Source data.
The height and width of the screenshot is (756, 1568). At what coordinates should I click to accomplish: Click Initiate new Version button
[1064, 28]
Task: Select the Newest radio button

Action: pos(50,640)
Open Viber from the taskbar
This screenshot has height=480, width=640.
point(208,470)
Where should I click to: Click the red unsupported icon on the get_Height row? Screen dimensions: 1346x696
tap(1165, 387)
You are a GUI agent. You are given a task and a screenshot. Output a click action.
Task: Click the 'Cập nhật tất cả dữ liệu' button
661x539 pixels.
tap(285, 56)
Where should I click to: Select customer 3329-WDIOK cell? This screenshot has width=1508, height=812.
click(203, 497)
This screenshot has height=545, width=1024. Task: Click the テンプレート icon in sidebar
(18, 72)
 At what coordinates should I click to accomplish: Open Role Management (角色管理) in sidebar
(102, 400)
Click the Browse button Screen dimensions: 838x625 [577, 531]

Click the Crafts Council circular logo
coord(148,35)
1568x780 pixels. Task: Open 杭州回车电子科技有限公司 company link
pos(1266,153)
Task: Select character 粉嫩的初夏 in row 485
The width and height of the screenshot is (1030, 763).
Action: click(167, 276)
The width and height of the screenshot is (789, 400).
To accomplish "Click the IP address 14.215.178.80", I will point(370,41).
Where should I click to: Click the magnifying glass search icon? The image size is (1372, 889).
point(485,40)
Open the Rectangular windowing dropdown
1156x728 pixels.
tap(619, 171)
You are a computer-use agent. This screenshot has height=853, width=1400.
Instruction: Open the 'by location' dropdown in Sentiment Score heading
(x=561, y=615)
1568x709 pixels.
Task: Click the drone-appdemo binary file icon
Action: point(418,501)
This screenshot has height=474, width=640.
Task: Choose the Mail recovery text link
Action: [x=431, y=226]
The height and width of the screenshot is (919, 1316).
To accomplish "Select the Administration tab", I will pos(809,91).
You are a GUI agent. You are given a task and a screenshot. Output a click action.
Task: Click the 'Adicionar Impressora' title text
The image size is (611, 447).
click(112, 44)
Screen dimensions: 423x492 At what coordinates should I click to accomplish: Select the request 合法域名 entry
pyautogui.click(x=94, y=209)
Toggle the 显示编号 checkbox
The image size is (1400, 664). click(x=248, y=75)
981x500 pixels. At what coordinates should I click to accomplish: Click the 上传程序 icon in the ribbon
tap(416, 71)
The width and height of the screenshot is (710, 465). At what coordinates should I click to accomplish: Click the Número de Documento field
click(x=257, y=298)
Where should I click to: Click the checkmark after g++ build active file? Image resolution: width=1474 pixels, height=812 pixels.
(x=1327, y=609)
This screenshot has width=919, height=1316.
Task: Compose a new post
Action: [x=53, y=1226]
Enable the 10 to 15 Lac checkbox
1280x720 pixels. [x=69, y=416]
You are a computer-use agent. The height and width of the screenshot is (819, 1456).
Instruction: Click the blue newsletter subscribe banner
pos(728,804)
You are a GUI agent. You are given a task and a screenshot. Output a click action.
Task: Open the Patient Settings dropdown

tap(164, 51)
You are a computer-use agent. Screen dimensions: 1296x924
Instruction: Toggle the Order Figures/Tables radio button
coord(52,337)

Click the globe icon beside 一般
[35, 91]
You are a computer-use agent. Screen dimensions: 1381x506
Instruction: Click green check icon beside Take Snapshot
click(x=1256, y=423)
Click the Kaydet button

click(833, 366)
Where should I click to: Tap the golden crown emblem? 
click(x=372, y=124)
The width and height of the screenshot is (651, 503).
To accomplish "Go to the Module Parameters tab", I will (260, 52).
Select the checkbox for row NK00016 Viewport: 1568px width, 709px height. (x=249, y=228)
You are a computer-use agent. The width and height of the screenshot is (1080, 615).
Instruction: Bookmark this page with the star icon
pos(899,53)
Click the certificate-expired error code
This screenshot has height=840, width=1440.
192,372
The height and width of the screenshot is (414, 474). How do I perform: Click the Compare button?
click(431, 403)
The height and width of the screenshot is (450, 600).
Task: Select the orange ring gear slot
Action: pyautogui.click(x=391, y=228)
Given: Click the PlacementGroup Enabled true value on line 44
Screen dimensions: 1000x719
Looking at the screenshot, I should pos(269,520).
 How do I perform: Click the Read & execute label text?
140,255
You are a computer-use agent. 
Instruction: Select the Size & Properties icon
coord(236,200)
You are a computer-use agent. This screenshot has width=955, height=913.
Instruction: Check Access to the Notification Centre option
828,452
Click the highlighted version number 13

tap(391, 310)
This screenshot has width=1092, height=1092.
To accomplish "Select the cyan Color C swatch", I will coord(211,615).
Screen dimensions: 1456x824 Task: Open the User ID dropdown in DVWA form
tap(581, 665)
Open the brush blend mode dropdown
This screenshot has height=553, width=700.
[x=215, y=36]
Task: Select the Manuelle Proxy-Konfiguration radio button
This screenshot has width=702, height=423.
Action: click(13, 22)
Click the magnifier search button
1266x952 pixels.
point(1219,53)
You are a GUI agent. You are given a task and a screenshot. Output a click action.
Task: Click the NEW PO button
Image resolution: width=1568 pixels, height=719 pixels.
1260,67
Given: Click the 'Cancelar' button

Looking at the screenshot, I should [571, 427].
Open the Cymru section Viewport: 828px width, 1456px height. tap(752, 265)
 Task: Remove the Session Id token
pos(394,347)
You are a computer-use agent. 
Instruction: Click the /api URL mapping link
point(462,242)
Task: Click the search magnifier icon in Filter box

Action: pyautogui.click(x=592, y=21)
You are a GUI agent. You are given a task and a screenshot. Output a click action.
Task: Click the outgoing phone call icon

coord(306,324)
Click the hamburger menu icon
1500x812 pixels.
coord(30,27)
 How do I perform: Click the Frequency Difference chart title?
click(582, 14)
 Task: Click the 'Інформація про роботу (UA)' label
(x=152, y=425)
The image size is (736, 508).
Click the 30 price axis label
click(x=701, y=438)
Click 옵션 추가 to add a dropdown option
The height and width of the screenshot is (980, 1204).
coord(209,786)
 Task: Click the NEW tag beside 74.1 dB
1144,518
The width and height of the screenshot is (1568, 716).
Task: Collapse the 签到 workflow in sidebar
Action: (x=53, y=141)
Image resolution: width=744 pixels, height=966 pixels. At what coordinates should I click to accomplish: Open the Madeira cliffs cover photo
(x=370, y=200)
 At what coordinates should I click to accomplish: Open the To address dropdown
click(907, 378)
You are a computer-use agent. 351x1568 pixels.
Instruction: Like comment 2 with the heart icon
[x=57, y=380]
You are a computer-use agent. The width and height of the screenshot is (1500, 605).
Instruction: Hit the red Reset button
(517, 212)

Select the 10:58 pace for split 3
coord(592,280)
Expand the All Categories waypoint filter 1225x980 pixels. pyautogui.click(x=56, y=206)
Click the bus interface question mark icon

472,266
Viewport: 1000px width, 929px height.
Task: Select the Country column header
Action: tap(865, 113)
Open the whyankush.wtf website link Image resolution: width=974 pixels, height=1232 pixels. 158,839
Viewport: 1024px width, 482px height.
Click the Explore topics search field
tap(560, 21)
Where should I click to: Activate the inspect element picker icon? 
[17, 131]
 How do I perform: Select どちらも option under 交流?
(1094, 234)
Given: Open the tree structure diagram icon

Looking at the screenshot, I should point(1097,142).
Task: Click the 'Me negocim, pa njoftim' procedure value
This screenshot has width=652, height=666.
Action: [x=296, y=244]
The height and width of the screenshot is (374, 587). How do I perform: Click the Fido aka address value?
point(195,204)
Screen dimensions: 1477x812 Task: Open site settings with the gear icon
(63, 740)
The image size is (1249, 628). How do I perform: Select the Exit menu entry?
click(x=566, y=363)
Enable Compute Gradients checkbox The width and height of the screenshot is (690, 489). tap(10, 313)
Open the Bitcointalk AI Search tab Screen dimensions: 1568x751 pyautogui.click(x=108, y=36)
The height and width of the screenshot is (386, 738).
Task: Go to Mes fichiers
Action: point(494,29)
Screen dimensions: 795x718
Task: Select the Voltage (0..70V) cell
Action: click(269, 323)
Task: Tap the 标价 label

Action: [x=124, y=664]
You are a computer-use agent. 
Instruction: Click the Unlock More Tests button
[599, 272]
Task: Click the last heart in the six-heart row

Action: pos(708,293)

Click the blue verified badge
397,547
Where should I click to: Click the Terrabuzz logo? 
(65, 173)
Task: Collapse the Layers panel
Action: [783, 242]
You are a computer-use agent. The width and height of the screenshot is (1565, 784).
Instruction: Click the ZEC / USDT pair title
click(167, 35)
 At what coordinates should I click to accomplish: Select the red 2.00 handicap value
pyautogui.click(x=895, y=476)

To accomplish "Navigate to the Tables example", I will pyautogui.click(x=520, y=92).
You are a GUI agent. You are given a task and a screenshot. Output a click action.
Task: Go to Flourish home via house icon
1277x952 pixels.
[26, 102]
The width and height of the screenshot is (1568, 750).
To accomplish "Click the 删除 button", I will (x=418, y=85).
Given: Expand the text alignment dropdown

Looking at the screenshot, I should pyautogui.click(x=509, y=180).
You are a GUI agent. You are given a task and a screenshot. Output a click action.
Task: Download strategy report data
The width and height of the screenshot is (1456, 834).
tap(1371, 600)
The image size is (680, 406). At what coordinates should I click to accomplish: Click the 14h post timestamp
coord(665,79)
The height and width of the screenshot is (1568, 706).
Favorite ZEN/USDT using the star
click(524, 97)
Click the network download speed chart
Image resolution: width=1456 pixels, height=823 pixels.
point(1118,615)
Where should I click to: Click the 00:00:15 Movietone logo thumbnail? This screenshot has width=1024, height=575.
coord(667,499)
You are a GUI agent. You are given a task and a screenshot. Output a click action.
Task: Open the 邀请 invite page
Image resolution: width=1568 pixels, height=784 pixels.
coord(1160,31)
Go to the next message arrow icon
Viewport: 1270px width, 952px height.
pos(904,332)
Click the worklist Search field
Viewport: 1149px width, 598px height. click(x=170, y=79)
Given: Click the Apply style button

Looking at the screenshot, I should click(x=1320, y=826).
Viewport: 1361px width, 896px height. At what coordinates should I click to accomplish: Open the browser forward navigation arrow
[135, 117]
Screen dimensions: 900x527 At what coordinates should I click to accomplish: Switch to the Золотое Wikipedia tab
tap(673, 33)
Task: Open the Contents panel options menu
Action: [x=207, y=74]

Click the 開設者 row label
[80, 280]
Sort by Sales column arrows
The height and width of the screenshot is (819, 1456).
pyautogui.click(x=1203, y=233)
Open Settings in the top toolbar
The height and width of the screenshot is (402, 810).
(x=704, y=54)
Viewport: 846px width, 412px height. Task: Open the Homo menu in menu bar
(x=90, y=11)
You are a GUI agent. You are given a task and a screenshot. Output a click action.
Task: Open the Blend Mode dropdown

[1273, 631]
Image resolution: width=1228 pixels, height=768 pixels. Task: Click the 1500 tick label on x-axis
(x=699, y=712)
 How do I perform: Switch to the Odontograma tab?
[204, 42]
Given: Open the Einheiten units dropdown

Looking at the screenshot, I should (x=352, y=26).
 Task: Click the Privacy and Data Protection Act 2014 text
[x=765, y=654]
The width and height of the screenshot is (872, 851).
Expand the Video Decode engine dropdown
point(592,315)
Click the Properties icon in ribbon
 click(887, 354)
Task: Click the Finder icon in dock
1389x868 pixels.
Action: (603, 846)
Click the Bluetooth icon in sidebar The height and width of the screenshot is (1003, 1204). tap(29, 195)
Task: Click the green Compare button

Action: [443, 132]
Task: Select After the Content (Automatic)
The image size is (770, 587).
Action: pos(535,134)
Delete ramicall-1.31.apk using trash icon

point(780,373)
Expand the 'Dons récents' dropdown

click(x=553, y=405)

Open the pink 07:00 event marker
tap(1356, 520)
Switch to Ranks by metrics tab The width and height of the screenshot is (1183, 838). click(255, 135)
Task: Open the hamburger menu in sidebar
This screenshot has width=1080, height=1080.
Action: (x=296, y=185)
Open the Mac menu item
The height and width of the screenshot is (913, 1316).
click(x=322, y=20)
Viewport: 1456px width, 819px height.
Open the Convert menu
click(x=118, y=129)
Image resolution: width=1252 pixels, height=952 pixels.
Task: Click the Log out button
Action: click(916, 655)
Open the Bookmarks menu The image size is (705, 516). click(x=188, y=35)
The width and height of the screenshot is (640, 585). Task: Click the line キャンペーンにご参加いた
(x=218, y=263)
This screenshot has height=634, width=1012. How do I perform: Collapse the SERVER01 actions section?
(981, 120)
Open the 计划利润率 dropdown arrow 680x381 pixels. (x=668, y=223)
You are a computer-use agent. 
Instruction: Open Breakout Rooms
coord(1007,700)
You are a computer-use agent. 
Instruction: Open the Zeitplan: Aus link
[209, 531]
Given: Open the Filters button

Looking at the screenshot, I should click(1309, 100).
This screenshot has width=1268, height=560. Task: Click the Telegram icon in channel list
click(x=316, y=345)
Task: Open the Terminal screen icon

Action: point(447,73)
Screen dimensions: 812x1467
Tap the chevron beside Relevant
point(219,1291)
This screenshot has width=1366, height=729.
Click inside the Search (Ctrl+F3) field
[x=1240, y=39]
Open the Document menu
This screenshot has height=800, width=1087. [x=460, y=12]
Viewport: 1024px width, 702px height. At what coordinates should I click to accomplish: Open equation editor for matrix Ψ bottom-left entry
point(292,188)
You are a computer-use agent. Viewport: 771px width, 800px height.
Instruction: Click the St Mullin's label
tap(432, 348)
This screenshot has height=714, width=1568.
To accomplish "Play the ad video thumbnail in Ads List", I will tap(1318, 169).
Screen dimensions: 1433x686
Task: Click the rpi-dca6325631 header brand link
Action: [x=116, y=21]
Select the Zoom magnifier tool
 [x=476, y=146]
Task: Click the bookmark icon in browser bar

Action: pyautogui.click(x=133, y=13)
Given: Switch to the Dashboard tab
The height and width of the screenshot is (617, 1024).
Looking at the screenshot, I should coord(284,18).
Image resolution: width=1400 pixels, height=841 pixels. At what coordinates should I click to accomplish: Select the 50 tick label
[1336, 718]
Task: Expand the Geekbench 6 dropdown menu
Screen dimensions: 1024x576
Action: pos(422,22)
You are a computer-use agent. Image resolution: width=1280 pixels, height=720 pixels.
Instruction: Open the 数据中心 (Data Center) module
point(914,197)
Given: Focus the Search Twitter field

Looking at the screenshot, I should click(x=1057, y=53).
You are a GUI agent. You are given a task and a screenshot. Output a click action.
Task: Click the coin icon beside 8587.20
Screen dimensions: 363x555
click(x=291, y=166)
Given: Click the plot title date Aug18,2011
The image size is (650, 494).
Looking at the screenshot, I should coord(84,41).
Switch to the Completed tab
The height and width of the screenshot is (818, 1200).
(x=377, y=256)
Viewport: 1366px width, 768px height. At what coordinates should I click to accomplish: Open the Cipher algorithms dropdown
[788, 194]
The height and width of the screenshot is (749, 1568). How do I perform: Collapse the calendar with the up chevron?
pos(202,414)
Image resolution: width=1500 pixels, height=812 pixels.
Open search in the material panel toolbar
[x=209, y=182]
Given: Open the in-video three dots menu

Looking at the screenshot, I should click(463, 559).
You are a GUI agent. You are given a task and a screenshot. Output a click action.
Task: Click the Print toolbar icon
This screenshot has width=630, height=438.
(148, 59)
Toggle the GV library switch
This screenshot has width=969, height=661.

WRITTEN PROBLEM.
Copy the lines from the one containing "Toggle the GV library switch" through the end of the entries, swapping "GV library" for "GV catalog" and keeping everything else the same.

SOLUTION.
Toggle the GV catalog switch
This screenshot has width=969, height=661.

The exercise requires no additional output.